For every record here, output an exact copy.

Records to use =>
###

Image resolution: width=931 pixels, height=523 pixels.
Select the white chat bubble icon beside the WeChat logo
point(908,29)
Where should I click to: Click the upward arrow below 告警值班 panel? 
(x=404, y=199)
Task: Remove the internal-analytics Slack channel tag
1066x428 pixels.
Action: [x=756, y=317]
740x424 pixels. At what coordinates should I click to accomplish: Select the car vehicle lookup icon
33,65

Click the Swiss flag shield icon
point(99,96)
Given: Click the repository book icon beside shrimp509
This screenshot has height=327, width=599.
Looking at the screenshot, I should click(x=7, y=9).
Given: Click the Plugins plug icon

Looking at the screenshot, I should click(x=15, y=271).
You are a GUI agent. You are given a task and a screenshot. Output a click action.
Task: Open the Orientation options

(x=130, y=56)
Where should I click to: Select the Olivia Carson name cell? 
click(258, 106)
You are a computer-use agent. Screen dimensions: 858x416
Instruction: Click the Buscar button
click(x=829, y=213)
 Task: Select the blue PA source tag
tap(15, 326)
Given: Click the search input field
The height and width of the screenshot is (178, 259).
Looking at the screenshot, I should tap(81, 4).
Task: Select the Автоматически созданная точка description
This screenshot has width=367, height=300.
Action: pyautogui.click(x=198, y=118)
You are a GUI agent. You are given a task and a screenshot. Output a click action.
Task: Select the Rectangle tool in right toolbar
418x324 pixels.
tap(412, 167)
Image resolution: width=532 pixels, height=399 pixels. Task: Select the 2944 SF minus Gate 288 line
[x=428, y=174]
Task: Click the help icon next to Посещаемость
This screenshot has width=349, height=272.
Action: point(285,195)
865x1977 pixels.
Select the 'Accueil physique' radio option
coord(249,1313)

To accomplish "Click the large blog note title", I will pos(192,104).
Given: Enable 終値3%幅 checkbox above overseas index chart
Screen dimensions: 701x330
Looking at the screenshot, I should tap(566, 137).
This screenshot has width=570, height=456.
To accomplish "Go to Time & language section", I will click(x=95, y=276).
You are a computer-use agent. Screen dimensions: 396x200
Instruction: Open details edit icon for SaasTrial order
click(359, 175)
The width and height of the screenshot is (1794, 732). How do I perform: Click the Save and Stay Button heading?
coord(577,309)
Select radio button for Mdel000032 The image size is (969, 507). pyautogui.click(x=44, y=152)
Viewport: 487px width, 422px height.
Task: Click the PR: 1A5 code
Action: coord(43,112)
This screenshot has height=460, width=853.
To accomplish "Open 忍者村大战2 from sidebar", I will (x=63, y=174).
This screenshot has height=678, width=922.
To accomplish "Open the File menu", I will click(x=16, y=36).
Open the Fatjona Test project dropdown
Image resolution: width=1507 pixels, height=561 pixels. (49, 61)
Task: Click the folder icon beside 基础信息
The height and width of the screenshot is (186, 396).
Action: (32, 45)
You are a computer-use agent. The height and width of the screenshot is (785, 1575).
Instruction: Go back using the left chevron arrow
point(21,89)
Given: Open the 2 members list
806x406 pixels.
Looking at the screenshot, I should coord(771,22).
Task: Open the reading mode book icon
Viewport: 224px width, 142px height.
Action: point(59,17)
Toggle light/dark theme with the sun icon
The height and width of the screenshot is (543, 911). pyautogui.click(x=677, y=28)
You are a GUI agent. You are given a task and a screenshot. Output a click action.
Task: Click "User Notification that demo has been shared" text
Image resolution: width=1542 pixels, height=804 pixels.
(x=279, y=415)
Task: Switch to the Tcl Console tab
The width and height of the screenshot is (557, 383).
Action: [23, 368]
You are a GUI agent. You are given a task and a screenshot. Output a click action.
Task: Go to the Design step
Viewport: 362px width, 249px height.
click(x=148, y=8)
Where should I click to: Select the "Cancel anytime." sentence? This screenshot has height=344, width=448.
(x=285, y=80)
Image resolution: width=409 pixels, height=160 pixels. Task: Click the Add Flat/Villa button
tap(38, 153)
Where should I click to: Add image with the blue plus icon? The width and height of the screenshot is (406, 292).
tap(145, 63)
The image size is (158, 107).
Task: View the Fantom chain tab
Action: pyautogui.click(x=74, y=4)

###

Task output =>
Image resolution: width=931 pixels, height=523 pixels.
Select the white chat bubble icon beside the WeChat logo
point(908,29)
Where should I click to: Click the upward arrow below 告警值班 panel? 
(x=404, y=199)
Task: Remove the internal-analytics Slack channel tag
1066x428 pixels.
Action: [x=756, y=317]
740x424 pixels. At what coordinates should I click to accomplish: Select the car vehicle lookup icon
33,65

Click the Swiss flag shield icon
point(99,96)
Given: Click the repository book icon beside shrimp509
This screenshot has height=327, width=599.
Looking at the screenshot, I should click(x=7, y=9).
Given: Click the Plugins plug icon

Looking at the screenshot, I should click(x=15, y=271).
You are a GUI agent. You are given a task and a screenshot. Output a click action.
Task: Open the Orientation options

(x=130, y=56)
Where should I click to: Select the Olivia Carson name cell? 
click(258, 106)
You are a computer-use agent. Screen dimensions: 858x416
Instruction: Click the Buscar button
click(x=829, y=213)
 Task: Select the blue PA source tag
tap(15, 326)
Given: Click the search input field
The height and width of the screenshot is (178, 259).
Looking at the screenshot, I should tap(81, 4).
Task: Select the Автоматически созданная точка description
This screenshot has width=367, height=300.
Action: pyautogui.click(x=198, y=118)
You are a GUI agent. You are given a task and a screenshot. Output a click action.
Task: Select the Rectangle tool in right toolbar
418x324 pixels.
tap(412, 167)
Image resolution: width=532 pixels, height=399 pixels. Task: Select the 2944 SF minus Gate 288 line
[x=428, y=174]
Task: Click the help icon next to Посещаемость
This screenshot has width=349, height=272.
Action: point(285,195)
865x1977 pixels.
Select the 'Accueil physique' radio option
coord(249,1313)

To accomplish "Click the large blog note title", I will pos(192,104).
Given: Enable 終値3%幅 checkbox above overseas index chart
Screen dimensions: 701x330
Looking at the screenshot, I should tap(566, 137).
This screenshot has width=570, height=456.
To accomplish "Go to Time & language section", I will click(x=95, y=276).
You are a computer-use agent. Screen dimensions: 396x200
Instruction: Open details edit icon for SaasTrial order
click(359, 175)
The width and height of the screenshot is (1794, 732). How do I perform: Click the Save and Stay Button heading?
coord(577,309)
Select radio button for Mdel000032 The image size is (969, 507). pyautogui.click(x=44, y=152)
Viewport: 487px width, 422px height.
Task: Click the PR: 1A5 code
Action: coord(43,112)
This screenshot has height=460, width=853.
To accomplish "Open 忍者村大战2 from sidebar", I will (x=63, y=174).
This screenshot has height=678, width=922.
To accomplish "Open the File menu", I will click(x=16, y=36).
Open the Fatjona Test project dropdown
Image resolution: width=1507 pixels, height=561 pixels. (49, 61)
Task: Click the folder icon beside 基础信息
The height and width of the screenshot is (186, 396).
Action: (32, 45)
You are a computer-use agent. The height and width of the screenshot is (785, 1575).
Instruction: Go back using the left chevron arrow
point(21,89)
Given: Open the 2 members list
806x406 pixels.
Looking at the screenshot, I should coord(771,22).
Task: Open the reading mode book icon
Viewport: 224px width, 142px height.
Action: point(59,17)
Toggle light/dark theme with the sun icon
The height and width of the screenshot is (543, 911). pyautogui.click(x=677, y=28)
You are a GUI agent. You are given a task and a screenshot. Output a click action.
Task: Click "User Notification that demo has been shared" text
Image resolution: width=1542 pixels, height=804 pixels.
(x=279, y=415)
Task: Switch to the Tcl Console tab
The width and height of the screenshot is (557, 383).
Action: [23, 368]
You are a GUI agent. You are given a task and a screenshot. Output a click action.
Task: Go to the Design step
Viewport: 362px width, 249px height.
click(x=148, y=8)
Where should I click to: Select the "Cancel anytime." sentence? This screenshot has height=344, width=448.
(x=285, y=80)
Image resolution: width=409 pixels, height=160 pixels. Task: Click the Add Flat/Villa button
tap(38, 153)
Where should I click to: Add image with the blue plus icon? The width and height of the screenshot is (406, 292).
tap(145, 63)
The image size is (158, 107).
Task: View the Fantom chain tab
Action: pyautogui.click(x=74, y=4)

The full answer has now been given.